Nevada City water customers get more time to pay bills
Nevada City residents who get their water from the city will have some relief after new, more lenient water policies are adopted by the Nevada City Council.
Currently, the city’s municipal code considers a water bill to be delinquent once it is unpaid for 30 days, and allows for water service to be shut off following a 10-day notice.
However, the changes, mandated by Senate Bill 998, mean customers will have at least 60 days to settle their bill before becoming delinquent. The changes also require water utilities to provide written notice at least seven days before service discontinuation, which must contain information on how to avoid an interruption of service as well as procedures for contesting or appealing a bill.
The policy change, on first reading last week, is expected to return to the Nevada City Council for a final vote. State law mandates the changes must be in effect by April 1.
As part of last week’s policy update, the city would not discontinue service during the investigation of a customer dispute or complain, while under an appeal process or while under review for an approved payment plan.
The city would also prohibit service discontinuation for customers whose life would be threatened or face serious risk as certified by a licensed primary caregiver if their water were shut off. In order to receive that benefit, these customers must also demonstrate financial need either by declaring their household income as less than 200% of the federal poverty level — $52,400 for a family of four — or through any member of that household’s enrollment in assistance programs such as CalWORKS, CalFresh, Medi-Cal, the Supplemental Security Income/State Supplementary Payment Program or the California Special Supplemental Nutrition Program for Women, Infants and Children.
These customers must then also enroll in an alternative payment arrangement, which could include time extensions, debt amortization, an alternative payment schedule which would allow less frequent lump sum payments, or a reduced payment at the discretion of the public works director.
Customers whose annual household income is less than twice the federal poverty level also would have the opportunity to waive interest charges on delinquent bills once a year and will have their reconnection fees capped at $50 during normal operating hours.
The new policy would notify tenants when landlords failed to pay their water bills, and allow an opportunity to activate utility services without paying the landlord’s debt.
According to a National Public Radio investigation into water rates in six major Midwest cities, water rates in those cities, like many across the country, have doubled since 2007. In Chicago, average rates for a family of four nearly tripled from 2017 to 2018.

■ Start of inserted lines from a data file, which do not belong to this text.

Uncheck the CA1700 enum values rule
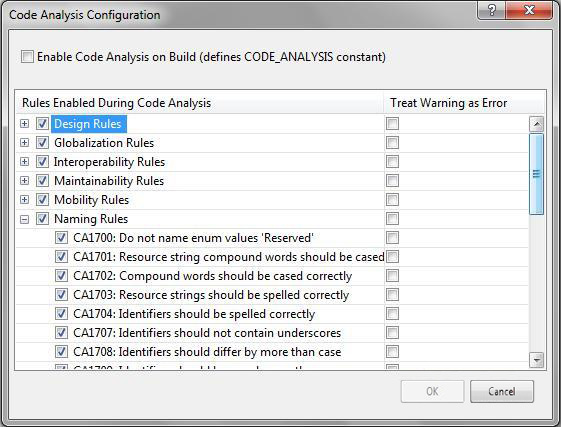561x427 pixels. pos(61,238)
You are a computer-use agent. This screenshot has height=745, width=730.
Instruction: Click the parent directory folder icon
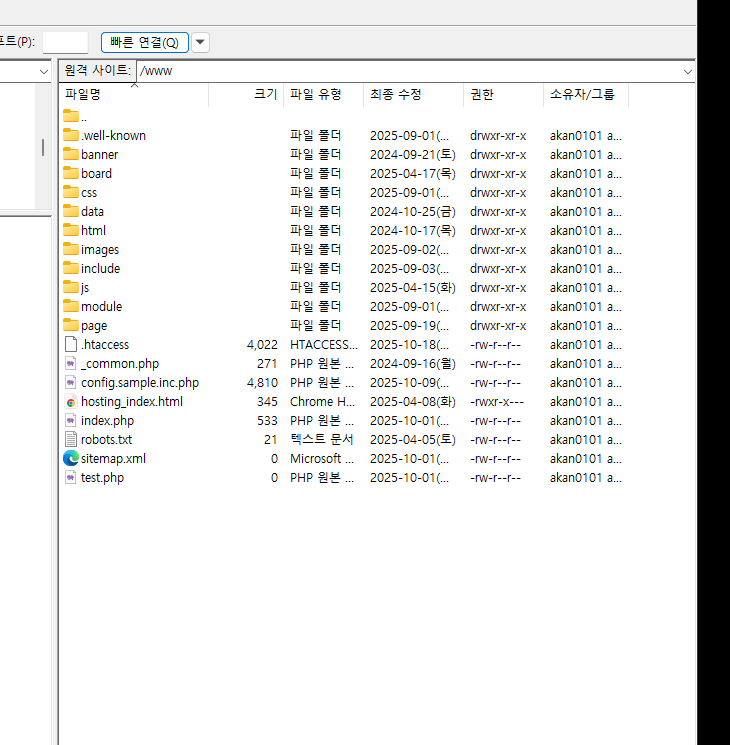[x=70, y=116]
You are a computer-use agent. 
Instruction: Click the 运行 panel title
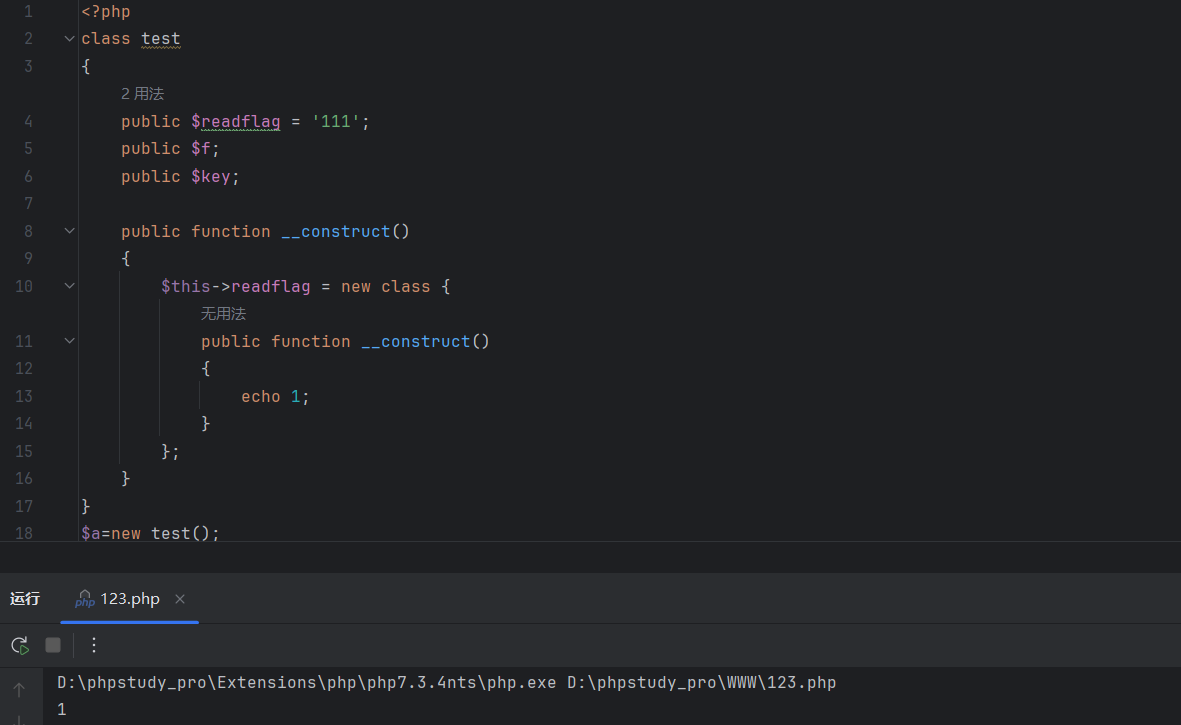click(x=25, y=599)
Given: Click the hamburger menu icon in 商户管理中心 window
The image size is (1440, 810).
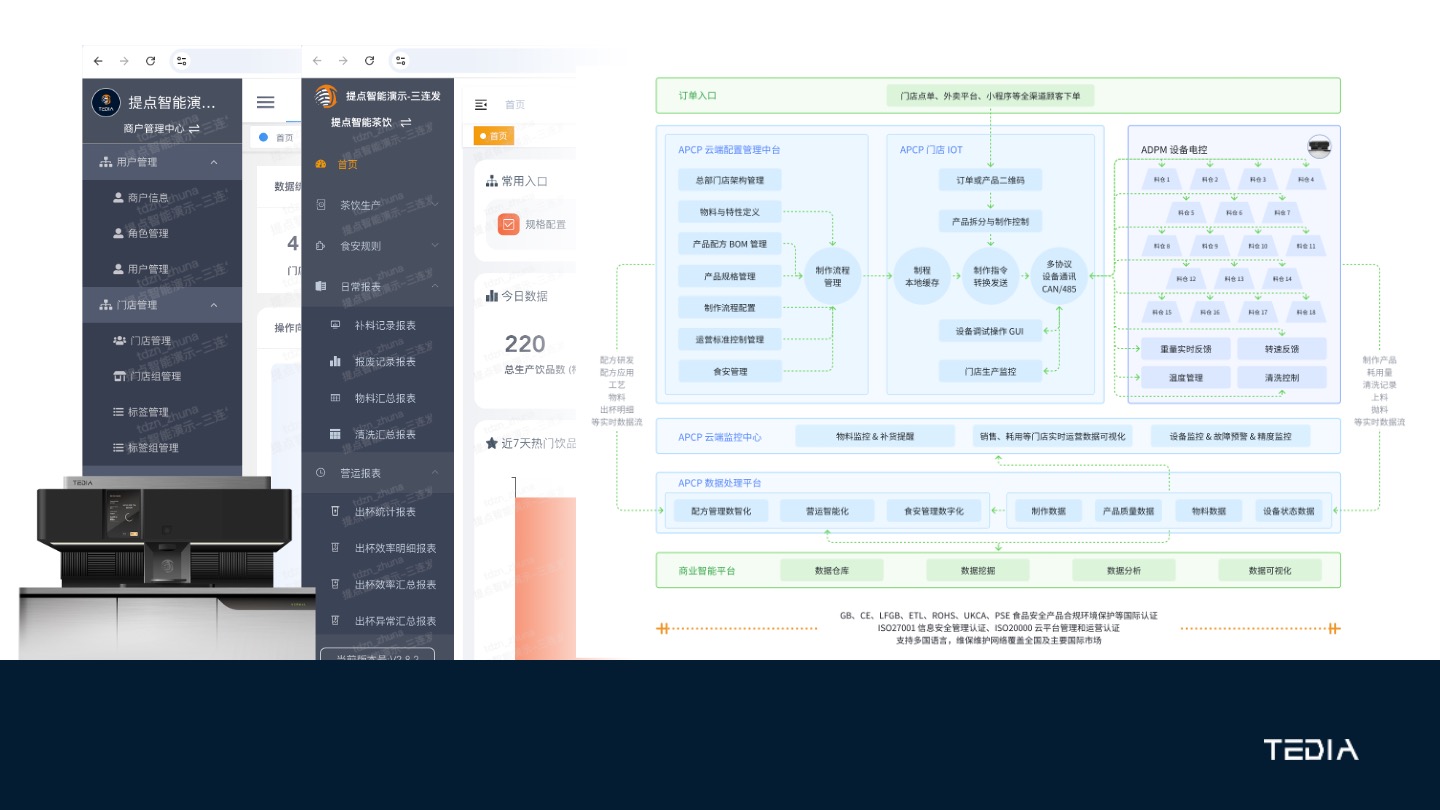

The report points to a sharp decrease in federal spending for water infrastructure, which accounts for a large portion of water costs, as a main contributor to rising water rates.
“Dealing with these aging pipes, including repairing or replacing them or losing untold gallons to leaks, is costing water utilities an increasing amount of money,” the investigation read. “Many cities have been forced to raise rates to deal with decrepit infrastructure — leaking, cracking water pipes that in some places date to the 19th century. With the federal government allocating less money for water infrastructure, most cities have foisted the bill on to their customers, especially those who can least afford it.”
According to a report by the Value of Water Campaign, as federal investment in water infrastructure has plummeted from $76 per person in 1977 to $11 per person in 2014, local investment has not kept up, leaving rate payers to foot a larger portion of the bill. By comparison, the federal government spent about $251 per person on information technology infrastructure; $136 per person on highway infrastructure and $46 per person on energy infrastructure.
“In contrast, over the same time period, the federal government’s share of total public spending on transportation infrastructure (including highways, mass transit, and aviation) has stayed constant at approximately half of total capital spending, with the remainder coming from state and local sources,” the report states. “Per capita spending by local communities has more than doubled in real terms from $45 in 1977 to upwards of $100 per person in 2014. Despite increased contributions from water ratepayers, this report shows that funding for water infrastructure continues to fall far below capital needs.”
Following the National Public Radio report, Chicago announced that starting in March it will no longer shut off water service to customers whose households fall below 150% of the federal poverty level.